Copy each of the following rows back out line for line, changing nothing.

--- start DATA SECTION ---

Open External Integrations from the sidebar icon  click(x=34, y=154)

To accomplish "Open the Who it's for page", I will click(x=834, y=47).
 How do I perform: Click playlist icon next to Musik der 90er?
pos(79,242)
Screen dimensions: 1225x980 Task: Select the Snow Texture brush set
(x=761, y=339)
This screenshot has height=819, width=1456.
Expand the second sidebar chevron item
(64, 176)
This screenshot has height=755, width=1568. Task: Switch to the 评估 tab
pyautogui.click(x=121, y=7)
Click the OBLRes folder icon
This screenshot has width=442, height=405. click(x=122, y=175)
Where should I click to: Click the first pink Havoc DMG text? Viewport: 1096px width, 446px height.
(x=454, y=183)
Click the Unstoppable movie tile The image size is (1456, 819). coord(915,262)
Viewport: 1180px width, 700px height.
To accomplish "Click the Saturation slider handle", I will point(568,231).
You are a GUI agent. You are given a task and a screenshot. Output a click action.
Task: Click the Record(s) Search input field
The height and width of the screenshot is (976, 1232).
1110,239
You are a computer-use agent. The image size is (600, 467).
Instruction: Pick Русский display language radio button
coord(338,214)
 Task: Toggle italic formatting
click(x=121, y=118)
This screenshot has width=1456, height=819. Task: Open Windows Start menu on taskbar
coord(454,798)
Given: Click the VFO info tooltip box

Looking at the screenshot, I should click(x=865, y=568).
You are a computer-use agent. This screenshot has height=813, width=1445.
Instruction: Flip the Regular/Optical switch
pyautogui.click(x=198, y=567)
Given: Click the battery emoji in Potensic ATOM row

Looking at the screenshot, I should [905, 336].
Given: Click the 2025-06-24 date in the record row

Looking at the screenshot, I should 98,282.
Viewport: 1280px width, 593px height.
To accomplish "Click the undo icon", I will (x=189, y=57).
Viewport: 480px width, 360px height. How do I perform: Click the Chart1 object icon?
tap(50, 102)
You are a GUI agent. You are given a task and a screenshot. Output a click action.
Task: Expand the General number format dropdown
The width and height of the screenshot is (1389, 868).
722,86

--- end DATA SECTION ---

■ **EXERCISE RESULT**:
Open External Integrations from the sidebar icon  click(x=34, y=154)

To accomplish "Open the Who it's for page", I will click(x=834, y=47).
 How do I perform: Click playlist icon next to Musik der 90er?
pos(79,242)
Screen dimensions: 1225x980 Task: Select the Snow Texture brush set
(x=761, y=339)
This screenshot has height=819, width=1456.
Expand the second sidebar chevron item
(64, 176)
This screenshot has height=755, width=1568. Task: Switch to the 评估 tab
pyautogui.click(x=121, y=7)
Click the OBLRes folder icon
This screenshot has width=442, height=405. click(x=122, y=175)
Where should I click to: Click the first pink Havoc DMG text? Viewport: 1096px width, 446px height.
(x=454, y=183)
Click the Unstoppable movie tile The image size is (1456, 819). coord(915,262)
Viewport: 1180px width, 700px height.
To accomplish "Click the Saturation slider handle", I will point(568,231).
You are a GUI agent. You are given a task and a screenshot. Output a click action.
Task: Click the Record(s) Search input field
The height and width of the screenshot is (976, 1232).
1110,239
You are a computer-use agent. The image size is (600, 467).
Instruction: Pick Русский display language radio button
coord(338,214)
 Task: Toggle italic formatting
click(x=121, y=118)
This screenshot has width=1456, height=819. Task: Open Windows Start menu on taskbar
coord(454,798)
Given: Click the VFO info tooltip box

Looking at the screenshot, I should click(x=865, y=568).
You are a computer-use agent. This screenshot has height=813, width=1445.
Instruction: Flip the Regular/Optical switch
pyautogui.click(x=198, y=567)
Given: Click the battery emoji in Potensic ATOM row

Looking at the screenshot, I should [905, 336].
Given: Click the 2025-06-24 date in the record row

Looking at the screenshot, I should 98,282.
Viewport: 1280px width, 593px height.
To accomplish "Click the undo icon", I will (x=189, y=57).
Viewport: 480px width, 360px height. How do I perform: Click the Chart1 object icon?
tap(50, 102)
You are a GUI agent. You are given a task and a screenshot. Output a click action.
Task: Expand the General number format dropdown
The width and height of the screenshot is (1389, 868).
722,86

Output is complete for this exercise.